Grand-mère

camilleg

Lettre à l'au-delà

Grand-mère.

Je ne sais pas pourquoi je t'écris ça car tu ne le verras jamais, pourtant je sens que j'en ai besoin.

Je ne t'ai connu vraiment pas longtemps, et pour être totalement honnête je n'ai aucun souvenir de toi. Mais, malgré ça, j'ai l'impression d'être rattachée à toi, d'un lien extrêmement puissant.

Je ne connais pas ton visage, ni ta voix. Cependant il m'arrive d'avoir des flashs dans ma tête, des espèces d'images totalement floues où je crois te deviner. C'est comme si mon inconscient se souvenait de toi.

Grand-mère, je ressens un mal être si profond en moi, depuis des années, et je n'arrive pas à savoir d'où il vient.
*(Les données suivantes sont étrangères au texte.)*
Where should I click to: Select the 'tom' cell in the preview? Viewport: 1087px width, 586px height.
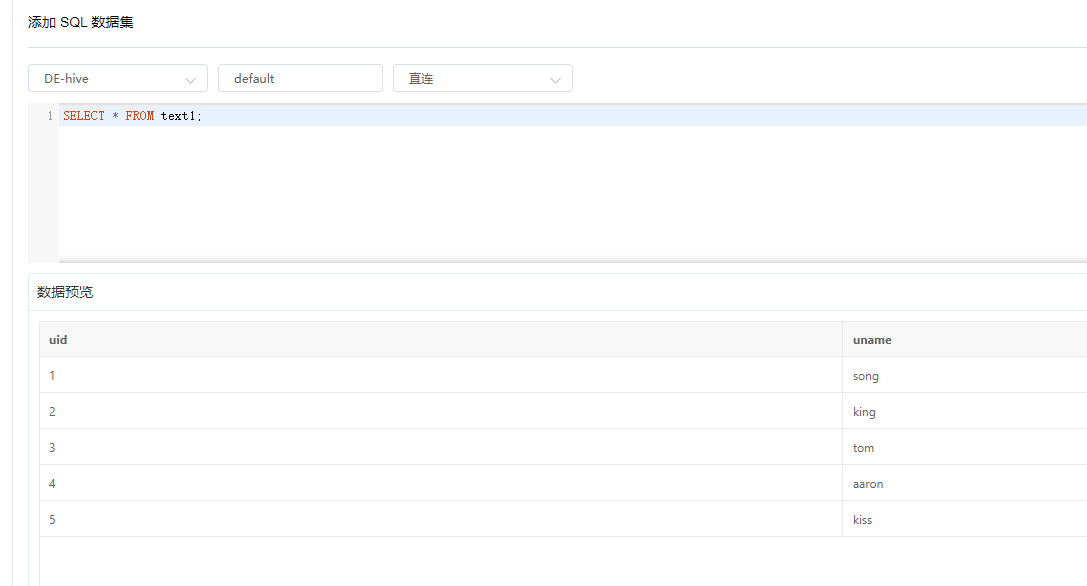pos(863,447)
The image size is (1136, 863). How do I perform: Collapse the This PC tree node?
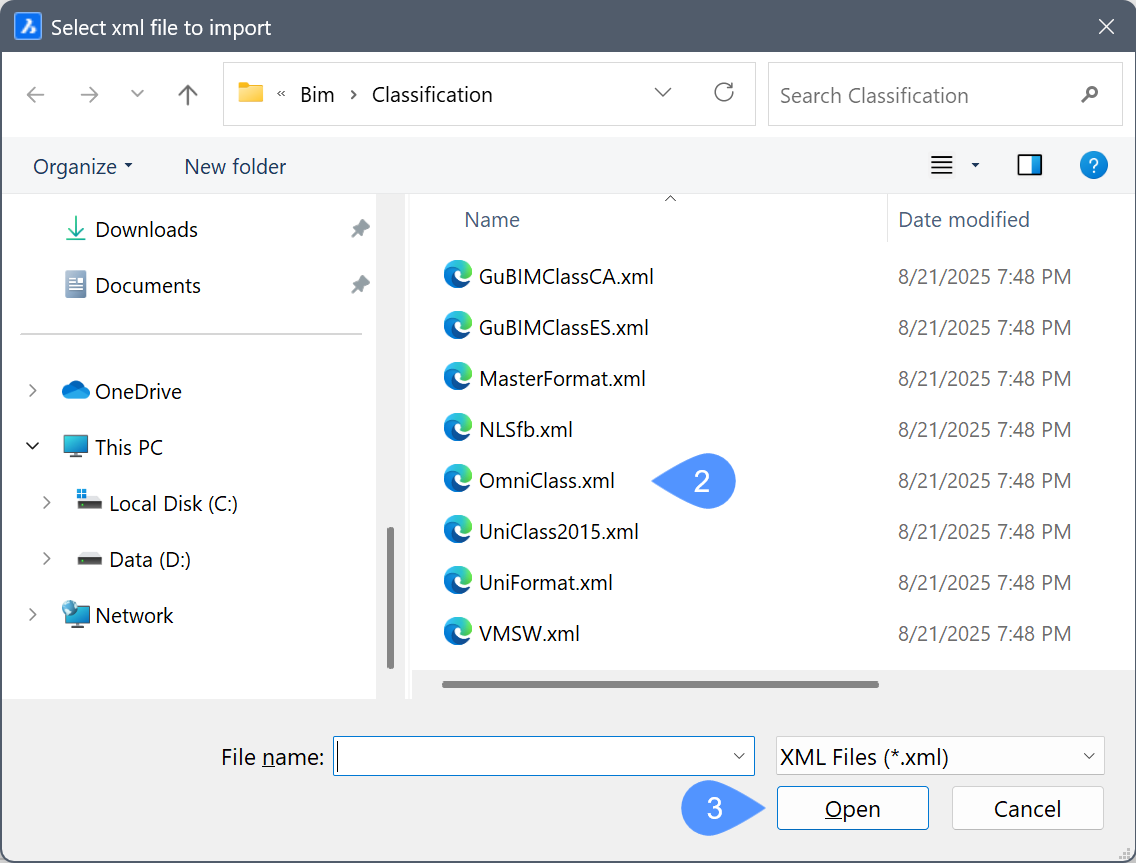(33, 447)
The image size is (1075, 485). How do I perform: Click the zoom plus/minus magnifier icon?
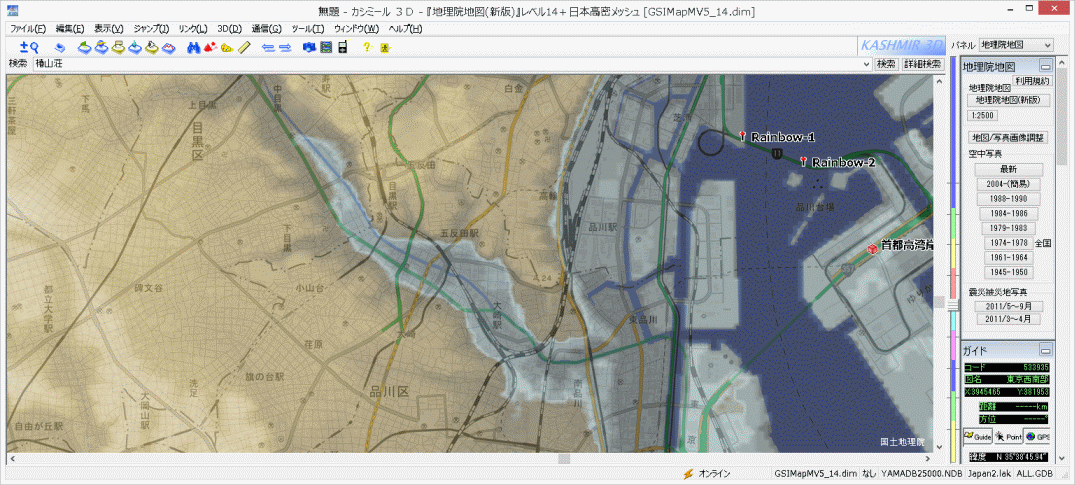28,46
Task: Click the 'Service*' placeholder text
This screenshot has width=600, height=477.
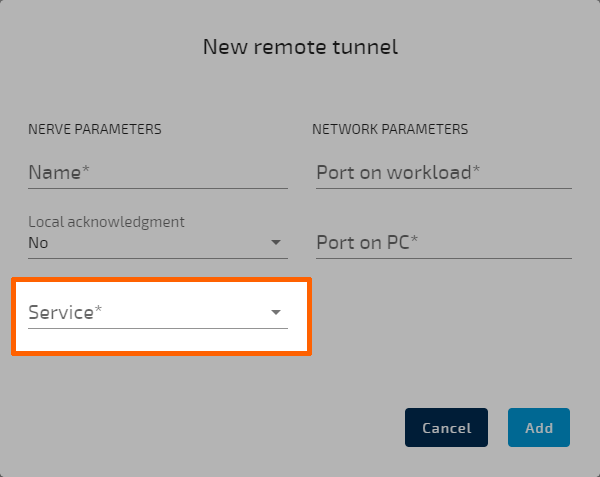Action: point(65,313)
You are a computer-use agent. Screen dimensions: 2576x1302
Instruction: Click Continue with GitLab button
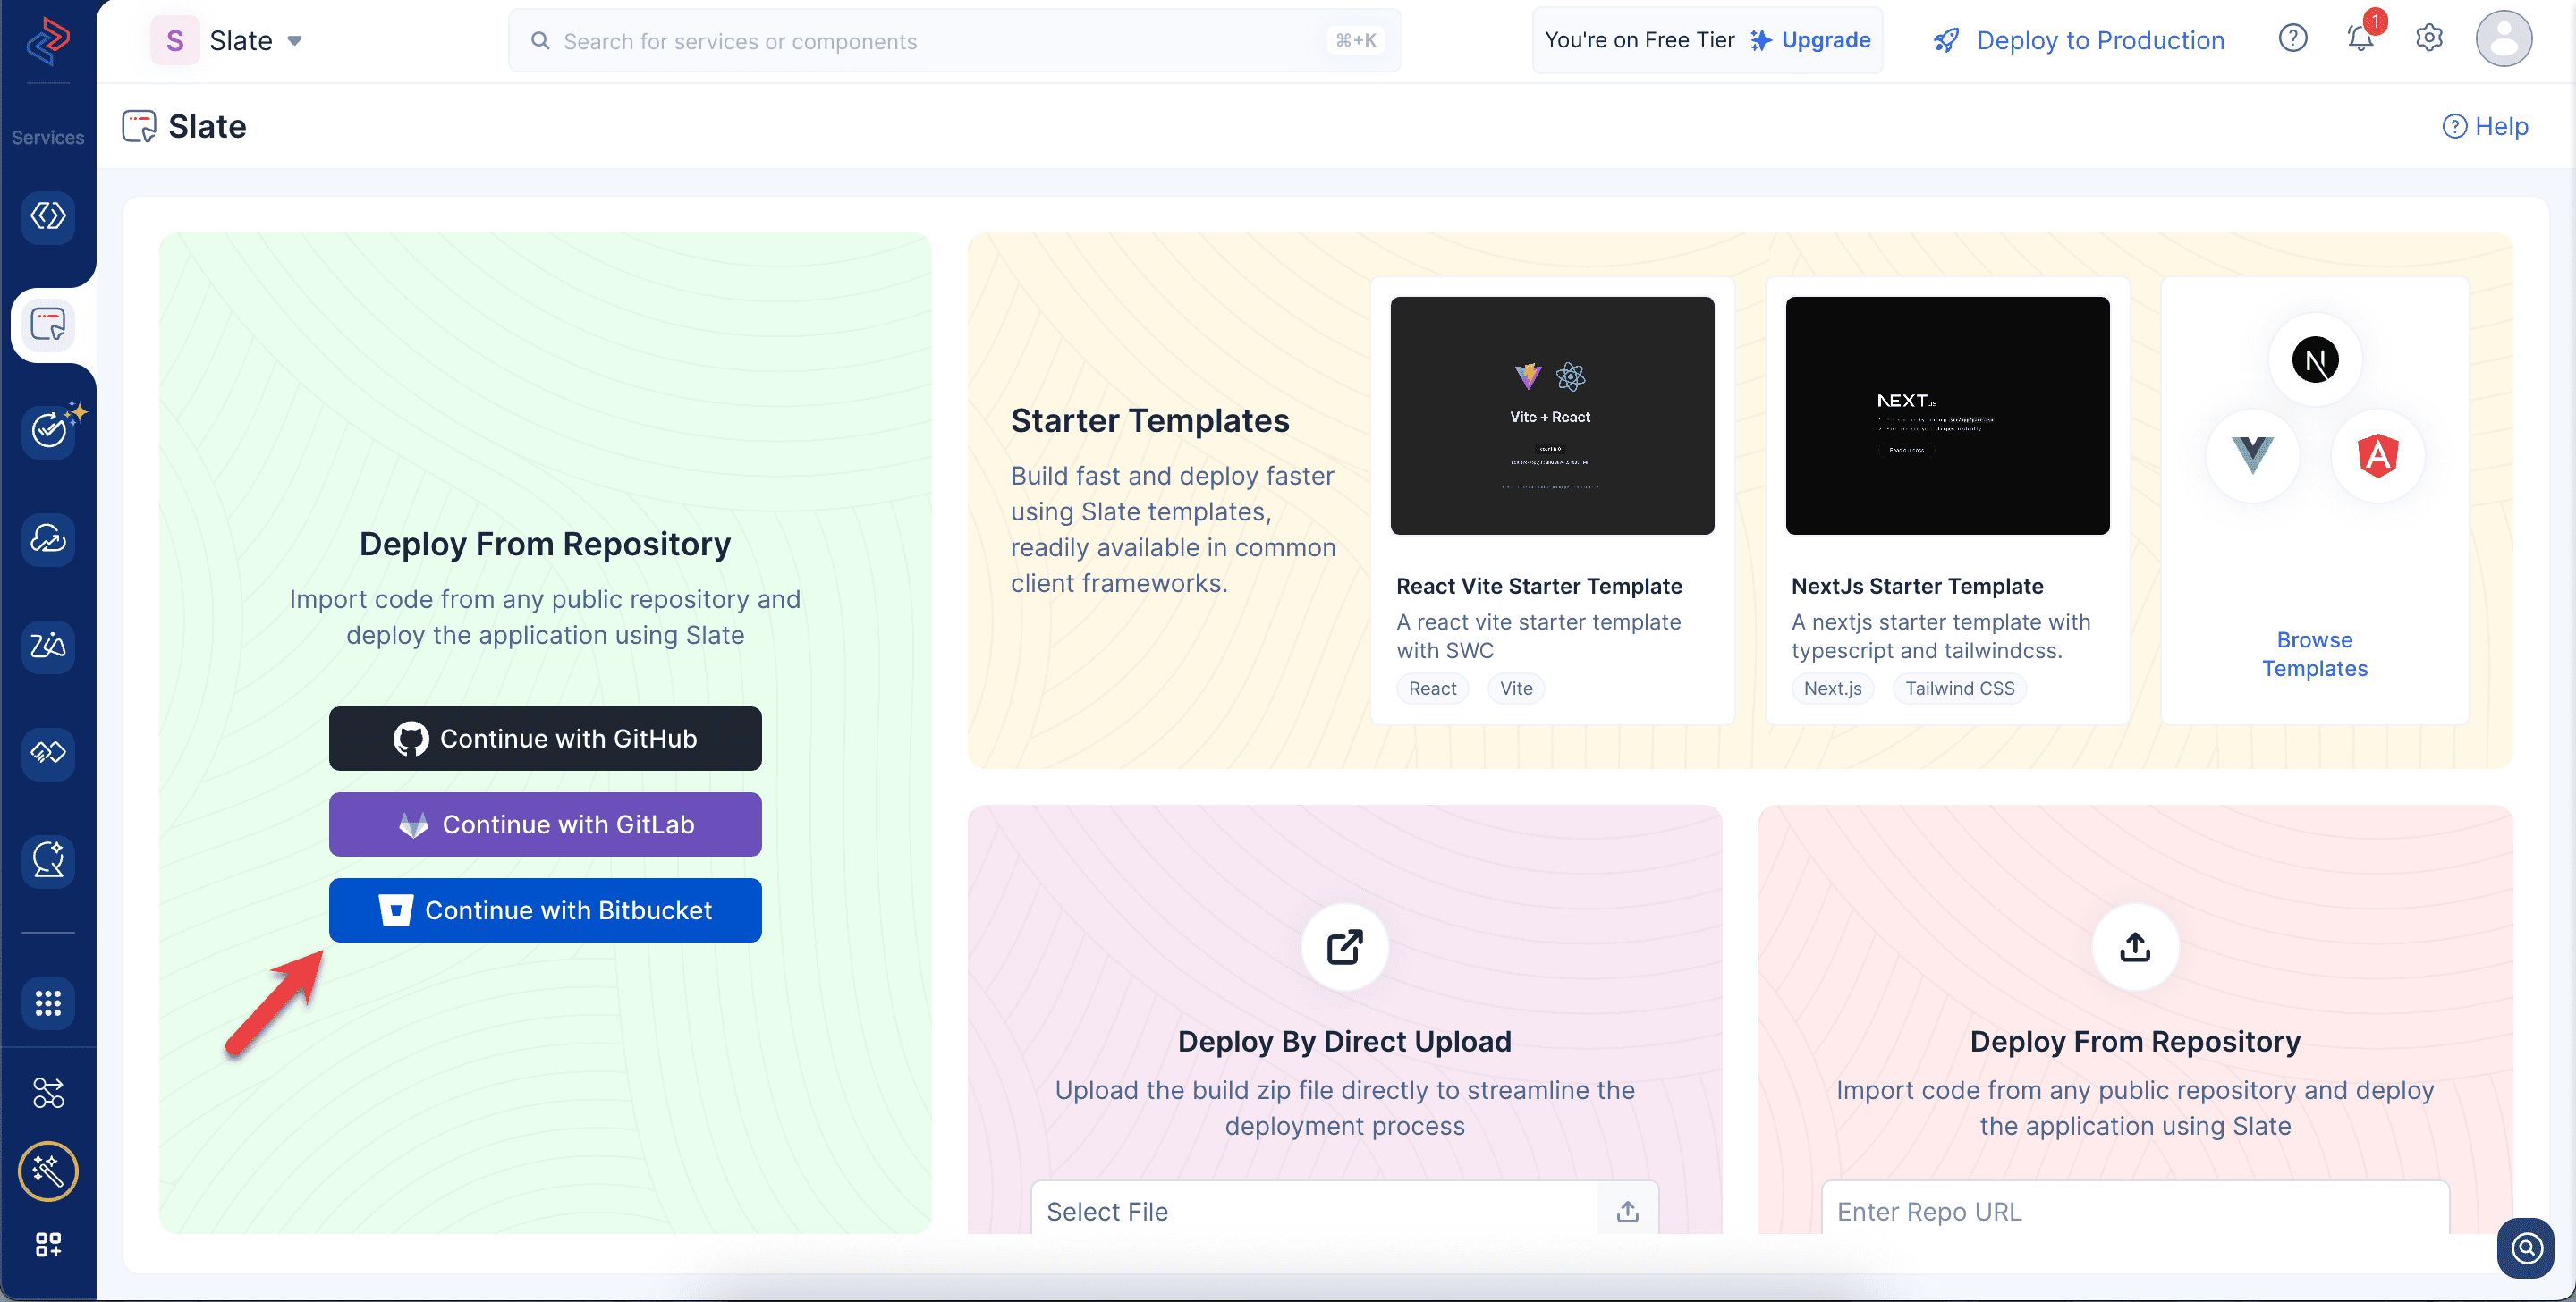coord(545,824)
Je n'arrive pas à en parler non plus, que ce soit à mes proches ou bien aux multiples psys que j'ai consulté.

Ce n'est pas un simple chagrin, c'est un sentiment de tristesse constant. Alors je fais tout pour l'oublier, ne pas l'affronter et penser à autre chose.

Mais grand-mère, quand l'obscurité se lève et que je suis seule face à moi-même, la noirceur qui réside dans mon âme se réveille. C'est sûrement pour cela que je fuis la solitude comme la peste. Lorsque je suis seule je réfléchis à tout : « Est-ce-que mes choix sont les bons ? », « Suis-je quelqu'un qui mérite d'être aimée ? », « Pourquoi je n'arrive pas à être heureuse alors que je ne manque de rien ? »,… Mon cerveau mouline et je ne parviens pas à l'arrêter. Alors j'écris, comme je le fais en ce moment même. Ça me permet de poser des mots sur les maux que je ressens. Et bordel, qu'est ce que ça fait du bien !

Grand-mère, je ne sais pas pourquoi mais j'ai l'impression que ton décès est la cause de mes souffrances. Comme si une part de moi n'avait jamais fait le deuil de cette femme dont je n'ai plus aucun souvenir. Comme si on m'avait arraché une personne qui aurait pu changer le cours de mon existence.

Tu sais, grand-mère, je suis en perpétuelle quête d'approbation des autres. Dans tout ce que je fais j'ai le besoin immense qu'on me dise que c'est bien, que j'ai quelque chose de spécial. Mais lorsque ce sont mes parents, mes amis ou encore mes chefs qui me le disent ce n'est pas suffisant. J'ai l'impression que je recherche l'approbation de quelqu'un qui n'est plus de ce monde ; ton approbation grand-mère.

Lorsque je pense à toi, je me sens toute petite. C'est comme si le temps s'était arrêté et que j'étais restée le bambin que tu as connu. Ce sont les seuls moments où j'arrive à pleurer toutes les larmes enfouies dans mon corps.

Grand-mère, il faut que j'avance, que je chasse dès aujourd'hui mes démons.

J'espère que, d'en haut, tu es fière de moi.